*Extracted text:*
-*-
EDITORIAL
Ban on gay marriage won't be forever
Saturday, December 27, 2008
The cause of gay rights has made enormous progress in the last couple of decades, but the more specific cause of gay marriage continues to be battered.
In the same election that voters helped bridge the United States' racial divide by electing the country's first African-American president, voters in California overrode a ruling of that state's Supreme Court and effectively rebanned gay marriage.
Reliably Democratic-voting California — home to those much-mocked "San Francisco values" that tolerate gay lifestyles — has now joined 29 other states, including Ohio, banning gay marriage.
Protests in reaction to the vote popped up across the country, including in Dayton. And recently some activists encouraged people to use a sick day, or to "call in gay," as a national demonstration of the broad economic impact of gays.
The backlash against California's Proposition 8 also could seed expansion of a mostly symbolic effort by cities, including in Ohio, to support their gay communities. Cleveland City Council, for example, last month took a stand in support of its gay community by creating a domestic partner registry.
Such registries date to the 1980s in northern California. The idea is to recognize committed relationships formally, and, in so doing, encourage employers and others to extend to gay couples benefits typically offered to married heterosexual couples. Nobody is required to recognize gay couples. But for businesses or organizations that want to be gay-friendly, the registry gives gays official documentation of their relationships.
-*-
*Dataset excerpt:*
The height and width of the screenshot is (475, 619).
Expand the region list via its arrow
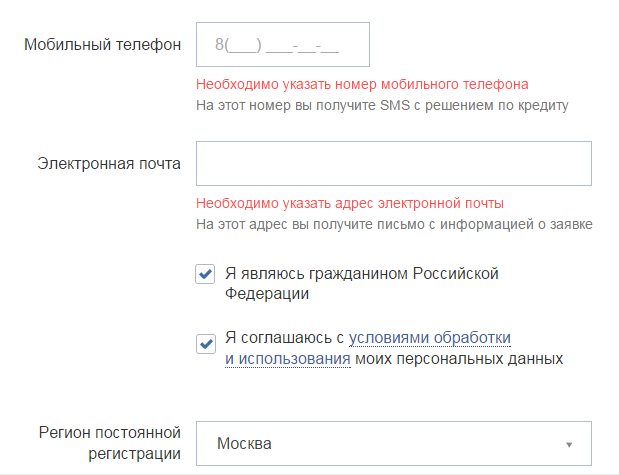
-*-
In the editorial on the gay marriage ban, what did Cleveland City Council create to support its gay community?

*Result for this exercise:* A domestic partner registry.